## Brief a
Please return the passage on employee engagement word for word, in full.

Employee engagement has been a buzzword for the past few years now. The biggest problem with the concept, however, is determining whose responsibility it is to get employees engaged, and what this truly means from a head, heart and hands perspective. Too often, there is a misconception that it is solely up to the employer to engage employees.

While there are many things an employer can, and should, do to help make employees feel engaged in the work of the business, there is an equal – and perhaps greater – role for employees to be actively seeking opportunities to learn and develop on their own.

Indeed, employees with interests beyond the business is a win-win for both sides. Employers benefit from people who think across disciplines and have a wider spectrum of perspectives, and employees can better see the fit between their work and the wider world when they actively look for connections to things that interest them.

Offer community, not just learning

In cost-constrained times, fewer employers have the latitude to send employees off to interesting conferences and seminars. The response often is to cut external training entirely, or to emphasize Web-based learning that helps meet the knowledge requirements of employees. But it does little to engage the all-important social side of learning, which serves to improve both retention and better application of the learning being done.

Fortunately, there are several low-cost ways for employers to stimulate the creation of learning communities within the business. Higher-potential employees are often champing at the bit to help engage others and spread knowledge and can feel empowered to do so on their own initiative when employers send the signal that this is valued, and give employees time within their day to pursue such options.

A blending of Web-based and classroom instruction combined with employee-initiated learning communities can focus on key business questions that employers want employees to be engaged in, but don't know how – such as product or service improvements, or developing new lines of business.

Employees often have powerful perspectives on these issues, but no employer-sanctioned place to share their ideas apart from quarterly town halls that don't give adequate time and scope to go deeper.

Employees need to take control

Even with the best of employers, an employee needs to remember that your career is yours to manage. This principle extends to continual learning. Lifelong learning, however, is not only about employer-supported conferences or enrolling in an MBA program. Instead, continual learning can be very simple, cost-effective [even free] and, importantly, time-effective.

(Dataset entries)
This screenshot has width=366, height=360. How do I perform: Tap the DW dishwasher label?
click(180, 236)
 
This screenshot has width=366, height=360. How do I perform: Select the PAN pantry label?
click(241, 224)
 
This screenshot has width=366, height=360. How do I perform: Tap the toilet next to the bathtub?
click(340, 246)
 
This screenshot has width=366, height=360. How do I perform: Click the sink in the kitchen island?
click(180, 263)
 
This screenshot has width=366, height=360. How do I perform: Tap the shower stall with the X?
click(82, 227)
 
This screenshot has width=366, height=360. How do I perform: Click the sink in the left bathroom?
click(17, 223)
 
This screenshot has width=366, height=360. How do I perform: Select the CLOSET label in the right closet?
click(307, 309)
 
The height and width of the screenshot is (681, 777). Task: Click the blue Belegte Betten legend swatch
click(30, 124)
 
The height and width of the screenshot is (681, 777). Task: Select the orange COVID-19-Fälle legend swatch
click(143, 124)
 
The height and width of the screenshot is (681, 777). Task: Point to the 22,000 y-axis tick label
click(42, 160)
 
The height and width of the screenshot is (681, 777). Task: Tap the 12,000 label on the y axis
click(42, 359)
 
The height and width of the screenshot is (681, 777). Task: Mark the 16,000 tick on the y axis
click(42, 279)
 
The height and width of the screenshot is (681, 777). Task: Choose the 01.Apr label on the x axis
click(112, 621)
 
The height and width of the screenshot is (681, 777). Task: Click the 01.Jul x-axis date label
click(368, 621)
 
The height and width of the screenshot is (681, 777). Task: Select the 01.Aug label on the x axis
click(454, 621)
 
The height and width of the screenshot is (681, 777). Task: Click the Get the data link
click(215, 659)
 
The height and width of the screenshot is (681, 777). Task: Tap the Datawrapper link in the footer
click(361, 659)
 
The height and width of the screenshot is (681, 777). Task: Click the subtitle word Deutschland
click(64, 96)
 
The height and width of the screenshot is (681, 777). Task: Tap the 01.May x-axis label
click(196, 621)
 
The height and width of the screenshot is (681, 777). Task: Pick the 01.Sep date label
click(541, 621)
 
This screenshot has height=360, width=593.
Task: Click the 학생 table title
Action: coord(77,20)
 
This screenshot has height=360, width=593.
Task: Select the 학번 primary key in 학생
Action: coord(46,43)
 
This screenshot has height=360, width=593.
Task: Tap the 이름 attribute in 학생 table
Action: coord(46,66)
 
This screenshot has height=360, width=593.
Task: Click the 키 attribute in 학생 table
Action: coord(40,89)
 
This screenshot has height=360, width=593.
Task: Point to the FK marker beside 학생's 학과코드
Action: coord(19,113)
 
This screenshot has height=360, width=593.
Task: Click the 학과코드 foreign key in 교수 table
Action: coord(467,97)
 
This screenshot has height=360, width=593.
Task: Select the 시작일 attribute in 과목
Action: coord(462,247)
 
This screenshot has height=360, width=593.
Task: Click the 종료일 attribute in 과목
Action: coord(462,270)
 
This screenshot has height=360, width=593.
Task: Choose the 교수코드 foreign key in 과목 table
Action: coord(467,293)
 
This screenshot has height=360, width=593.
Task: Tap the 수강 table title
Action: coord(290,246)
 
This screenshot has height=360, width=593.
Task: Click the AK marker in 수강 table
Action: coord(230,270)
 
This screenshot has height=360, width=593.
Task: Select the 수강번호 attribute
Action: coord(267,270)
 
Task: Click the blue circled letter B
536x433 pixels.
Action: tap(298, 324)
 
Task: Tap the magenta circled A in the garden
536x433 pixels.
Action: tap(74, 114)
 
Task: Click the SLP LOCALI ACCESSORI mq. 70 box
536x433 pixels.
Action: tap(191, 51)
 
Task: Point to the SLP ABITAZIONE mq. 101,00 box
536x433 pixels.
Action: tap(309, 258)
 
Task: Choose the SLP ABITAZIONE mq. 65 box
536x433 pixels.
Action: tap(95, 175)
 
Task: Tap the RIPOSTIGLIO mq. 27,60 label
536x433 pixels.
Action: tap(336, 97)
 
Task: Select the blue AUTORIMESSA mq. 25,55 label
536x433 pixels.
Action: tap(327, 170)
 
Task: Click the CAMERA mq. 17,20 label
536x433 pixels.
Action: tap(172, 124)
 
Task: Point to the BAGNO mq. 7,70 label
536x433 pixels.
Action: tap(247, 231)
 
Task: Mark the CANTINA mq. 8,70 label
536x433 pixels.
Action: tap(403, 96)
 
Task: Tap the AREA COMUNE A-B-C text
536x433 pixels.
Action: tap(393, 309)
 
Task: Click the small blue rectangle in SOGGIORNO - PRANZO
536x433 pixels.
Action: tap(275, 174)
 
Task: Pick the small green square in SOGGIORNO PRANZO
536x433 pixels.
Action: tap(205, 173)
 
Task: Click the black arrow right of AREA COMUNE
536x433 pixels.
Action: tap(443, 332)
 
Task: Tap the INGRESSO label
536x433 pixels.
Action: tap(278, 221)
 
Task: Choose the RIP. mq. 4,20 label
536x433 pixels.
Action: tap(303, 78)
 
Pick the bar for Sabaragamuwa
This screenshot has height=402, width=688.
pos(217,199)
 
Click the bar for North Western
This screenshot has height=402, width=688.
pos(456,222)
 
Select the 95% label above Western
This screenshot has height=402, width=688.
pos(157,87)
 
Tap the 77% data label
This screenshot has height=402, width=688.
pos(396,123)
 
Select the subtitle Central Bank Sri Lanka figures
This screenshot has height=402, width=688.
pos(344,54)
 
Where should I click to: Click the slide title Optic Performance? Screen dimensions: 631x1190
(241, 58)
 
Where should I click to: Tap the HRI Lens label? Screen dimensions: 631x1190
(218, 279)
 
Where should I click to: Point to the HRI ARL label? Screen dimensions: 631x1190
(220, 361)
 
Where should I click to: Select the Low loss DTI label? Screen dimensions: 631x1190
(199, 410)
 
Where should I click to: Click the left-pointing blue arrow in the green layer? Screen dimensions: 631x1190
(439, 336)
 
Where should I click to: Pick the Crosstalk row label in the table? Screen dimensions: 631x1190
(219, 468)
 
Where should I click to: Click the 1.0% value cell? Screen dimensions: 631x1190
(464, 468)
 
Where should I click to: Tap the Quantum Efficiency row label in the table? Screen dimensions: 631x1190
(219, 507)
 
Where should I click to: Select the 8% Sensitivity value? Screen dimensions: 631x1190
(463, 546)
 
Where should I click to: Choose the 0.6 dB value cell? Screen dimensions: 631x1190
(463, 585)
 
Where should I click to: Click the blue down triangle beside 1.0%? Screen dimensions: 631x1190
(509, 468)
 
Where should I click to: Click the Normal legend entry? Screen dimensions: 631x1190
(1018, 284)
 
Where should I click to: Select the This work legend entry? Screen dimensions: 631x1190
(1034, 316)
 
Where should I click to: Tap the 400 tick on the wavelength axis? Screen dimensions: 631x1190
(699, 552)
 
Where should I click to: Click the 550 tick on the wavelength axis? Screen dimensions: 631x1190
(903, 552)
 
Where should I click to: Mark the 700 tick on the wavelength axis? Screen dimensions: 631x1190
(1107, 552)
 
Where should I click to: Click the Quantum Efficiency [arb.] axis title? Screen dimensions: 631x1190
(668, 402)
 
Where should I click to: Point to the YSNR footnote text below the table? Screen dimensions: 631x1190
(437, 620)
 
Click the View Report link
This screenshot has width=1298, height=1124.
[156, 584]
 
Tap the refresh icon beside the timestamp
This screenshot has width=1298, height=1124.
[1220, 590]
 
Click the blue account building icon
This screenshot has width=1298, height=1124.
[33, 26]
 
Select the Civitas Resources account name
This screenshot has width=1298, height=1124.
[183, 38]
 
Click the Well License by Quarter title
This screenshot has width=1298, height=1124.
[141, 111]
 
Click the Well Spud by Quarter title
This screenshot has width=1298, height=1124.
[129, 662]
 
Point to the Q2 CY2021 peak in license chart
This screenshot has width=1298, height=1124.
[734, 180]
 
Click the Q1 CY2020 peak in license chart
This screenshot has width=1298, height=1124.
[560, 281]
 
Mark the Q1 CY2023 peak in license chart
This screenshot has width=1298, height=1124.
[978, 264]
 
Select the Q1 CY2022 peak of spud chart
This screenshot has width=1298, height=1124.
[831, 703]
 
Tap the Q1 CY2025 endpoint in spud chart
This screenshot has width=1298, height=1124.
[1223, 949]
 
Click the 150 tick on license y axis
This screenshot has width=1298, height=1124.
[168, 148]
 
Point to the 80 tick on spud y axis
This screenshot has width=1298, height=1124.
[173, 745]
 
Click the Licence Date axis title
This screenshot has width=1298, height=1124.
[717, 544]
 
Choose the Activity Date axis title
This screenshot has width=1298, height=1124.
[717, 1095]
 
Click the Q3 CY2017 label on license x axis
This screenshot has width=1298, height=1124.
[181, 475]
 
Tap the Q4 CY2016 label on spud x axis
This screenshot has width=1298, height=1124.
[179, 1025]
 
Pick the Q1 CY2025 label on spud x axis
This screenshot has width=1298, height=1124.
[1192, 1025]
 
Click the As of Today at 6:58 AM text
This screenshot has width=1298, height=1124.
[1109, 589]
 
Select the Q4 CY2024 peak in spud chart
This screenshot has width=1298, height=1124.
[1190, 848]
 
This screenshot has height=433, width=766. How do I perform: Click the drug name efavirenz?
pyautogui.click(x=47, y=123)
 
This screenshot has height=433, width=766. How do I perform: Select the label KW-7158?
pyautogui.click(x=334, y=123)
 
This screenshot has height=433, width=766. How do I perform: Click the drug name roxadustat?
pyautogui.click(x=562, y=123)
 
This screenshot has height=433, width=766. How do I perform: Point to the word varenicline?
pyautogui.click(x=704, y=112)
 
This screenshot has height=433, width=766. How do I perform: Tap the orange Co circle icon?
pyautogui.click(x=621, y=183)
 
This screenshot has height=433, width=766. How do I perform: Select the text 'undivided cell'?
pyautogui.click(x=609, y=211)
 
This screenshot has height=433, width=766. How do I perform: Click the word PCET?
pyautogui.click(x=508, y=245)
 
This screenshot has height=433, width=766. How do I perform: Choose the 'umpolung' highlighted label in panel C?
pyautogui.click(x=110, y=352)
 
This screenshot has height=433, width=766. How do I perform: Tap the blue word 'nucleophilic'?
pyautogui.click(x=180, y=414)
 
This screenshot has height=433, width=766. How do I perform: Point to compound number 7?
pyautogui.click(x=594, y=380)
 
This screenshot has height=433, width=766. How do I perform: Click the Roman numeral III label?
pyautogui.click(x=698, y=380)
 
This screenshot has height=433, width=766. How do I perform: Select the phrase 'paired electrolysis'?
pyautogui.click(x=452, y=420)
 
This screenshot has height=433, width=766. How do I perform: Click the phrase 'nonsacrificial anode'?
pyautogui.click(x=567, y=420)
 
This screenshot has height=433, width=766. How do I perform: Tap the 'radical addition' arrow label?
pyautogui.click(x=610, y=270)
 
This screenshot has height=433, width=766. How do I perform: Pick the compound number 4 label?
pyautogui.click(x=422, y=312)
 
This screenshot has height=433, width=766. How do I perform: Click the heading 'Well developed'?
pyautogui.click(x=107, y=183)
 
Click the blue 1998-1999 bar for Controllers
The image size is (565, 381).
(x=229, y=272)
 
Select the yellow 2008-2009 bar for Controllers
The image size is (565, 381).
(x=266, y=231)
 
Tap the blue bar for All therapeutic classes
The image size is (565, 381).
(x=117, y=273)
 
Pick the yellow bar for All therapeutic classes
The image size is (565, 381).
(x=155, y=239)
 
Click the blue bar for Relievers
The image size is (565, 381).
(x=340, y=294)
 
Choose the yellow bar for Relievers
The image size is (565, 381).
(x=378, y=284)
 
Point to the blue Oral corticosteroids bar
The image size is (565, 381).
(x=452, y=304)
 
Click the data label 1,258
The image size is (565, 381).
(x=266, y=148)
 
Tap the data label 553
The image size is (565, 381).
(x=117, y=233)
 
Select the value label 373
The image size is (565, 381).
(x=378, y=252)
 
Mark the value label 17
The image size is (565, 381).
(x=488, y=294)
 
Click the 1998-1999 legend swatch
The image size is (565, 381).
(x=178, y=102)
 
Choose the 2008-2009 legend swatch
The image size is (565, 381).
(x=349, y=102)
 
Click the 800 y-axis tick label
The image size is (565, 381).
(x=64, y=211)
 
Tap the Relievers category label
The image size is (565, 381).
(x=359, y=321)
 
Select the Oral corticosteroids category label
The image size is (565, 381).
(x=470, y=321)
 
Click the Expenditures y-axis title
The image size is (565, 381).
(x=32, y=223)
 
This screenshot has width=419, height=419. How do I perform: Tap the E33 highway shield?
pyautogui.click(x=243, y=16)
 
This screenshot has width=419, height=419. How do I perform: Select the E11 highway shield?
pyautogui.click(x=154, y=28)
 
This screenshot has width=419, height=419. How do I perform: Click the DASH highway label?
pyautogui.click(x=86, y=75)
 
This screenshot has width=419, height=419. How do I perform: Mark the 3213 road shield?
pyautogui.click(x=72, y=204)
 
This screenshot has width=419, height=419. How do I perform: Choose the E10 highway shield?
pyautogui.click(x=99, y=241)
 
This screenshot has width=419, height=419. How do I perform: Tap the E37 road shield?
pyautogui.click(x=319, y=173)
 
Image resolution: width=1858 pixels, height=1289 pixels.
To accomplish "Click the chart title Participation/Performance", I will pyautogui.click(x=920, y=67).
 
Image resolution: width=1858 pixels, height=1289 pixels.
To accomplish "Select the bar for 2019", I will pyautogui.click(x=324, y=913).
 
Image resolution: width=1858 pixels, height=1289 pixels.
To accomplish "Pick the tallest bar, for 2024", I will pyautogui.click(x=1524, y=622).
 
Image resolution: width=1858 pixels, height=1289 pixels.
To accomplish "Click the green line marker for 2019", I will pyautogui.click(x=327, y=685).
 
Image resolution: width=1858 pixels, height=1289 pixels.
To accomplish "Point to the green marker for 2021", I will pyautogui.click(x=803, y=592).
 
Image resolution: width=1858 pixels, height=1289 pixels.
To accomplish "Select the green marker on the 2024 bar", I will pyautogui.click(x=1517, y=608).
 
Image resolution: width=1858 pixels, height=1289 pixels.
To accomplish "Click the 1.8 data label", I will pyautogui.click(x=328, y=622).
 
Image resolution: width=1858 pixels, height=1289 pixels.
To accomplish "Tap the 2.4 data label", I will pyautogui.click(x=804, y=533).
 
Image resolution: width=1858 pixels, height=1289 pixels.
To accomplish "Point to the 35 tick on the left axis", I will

## Brief b
In the rows, switch "screenshot" to "image" from the line with "the right closet?" up to and including the line with "Action: coord(46,43)", leaving everything else unchanged. Give back only those lines.

## Task output a
Employee engagement has been a buzzword for the past few years now. The biggest problem with the concept, however, is determining whose responsibility it is to get employees engaged, and what this truly means from a head, heart and hands perspective. Too often, there is a misconception that it is solely up to the employer to engage employees.

While there are many things an employer can, and should, do to help make employees feel engaged in the work of the business, there is an equal – and perhaps greater – role for employees to be actively seeking opportunities to learn and develop on their own.

Indeed, employees with interests beyond the business is a win-win for both sides. Employers benefit from people who think across disciplines and have a wider spectrum of perspectives, and employees can better see the fit between their work and the wider world when they actively look for connections to things that interest them.

Offer community, not just learning

In cost-constrained times, fewer employers have the latitude to send employees off to interesting conferences and seminars. The response often is to cut external training entirely, or to emphasize Web-based learning that helps meet the knowledge requirements of employees. But it does little to engage the all-important social side of learning, which serves to improve both retention and better application of the learning being done.

Fortunately, there are several low-cost ways for employers to stimulate the creation of learning communities within the business. Higher-potential employees are often champing at the bit to help engage others and spread knowledge and can feel empowered to do so on their own initiative when employers send the signal that this is valued, and give employees time within their day to pursue such options.

A blending of Web-based and classroom instruction combined with employee-initiated learning communities can focus on key business questions that employers want employees to be engaged in, but don't know how – such as product or service improvements, or developing new lines of business.

Employees often have powerful perspectives on these issues, but no employer-sanctioned place to share their ideas apart from quarterly town halls that don't give adequate time and scope to go deeper.

Employees need to take control

Even with the best of employers, an employee needs to remember that your career is yours to manage. This principle extends to continual learning. Lifelong learning, however, is not only about employer-supported conferences or enrolling in an MBA program. Instead, continual learning can be very simple, cost-effective [even free] and, importantly, time-effective.

## Task output b
This image has width=366, height=360. How do I perform: Select the CLOSET label in the right closet?
click(307, 309)
 
The height and width of the image is (681, 777). Task: Click the blue Belegte Betten legend swatch
click(30, 124)
 
The height and width of the image is (681, 777). Task: Select the orange COVID-19-Fälle legend swatch
click(143, 124)
 
The height and width of the image is (681, 777). Task: Point to the 22,000 y-axis tick label
click(42, 160)
 
The height and width of the image is (681, 777). Task: Tap the 12,000 label on the y axis
click(42, 359)
 
The height and width of the image is (681, 777). Task: Mark the 16,000 tick on the y axis
click(42, 279)
 
The height and width of the image is (681, 777). Task: Choose the 01.Apr label on the x axis
click(112, 621)
 
The height and width of the image is (681, 777). Task: Click the 01.Jul x-axis date label
click(368, 621)
 
The height and width of the image is (681, 777). Task: Select the 01.Aug label on the x axis
click(454, 621)
 
The height and width of the image is (681, 777). Task: Click the Get the data link
click(215, 659)
 
The height and width of the image is (681, 777). Task: Tap the Datawrapper link in the footer
click(361, 659)
 
The height and width of the image is (681, 777). Task: Click the subtitle word Deutschland
click(64, 96)
 
The height and width of the image is (681, 777). Task: Tap the 01.May x-axis label
click(196, 621)
 
The height and width of the image is (681, 777). Task: Pick the 01.Sep date label
click(541, 621)
 
This image has height=360, width=593.
Task: Click the 학생 table title
Action: coord(77,20)
 
This image has height=360, width=593.
Task: Select the 학번 primary key in 학생
Action: coord(46,43)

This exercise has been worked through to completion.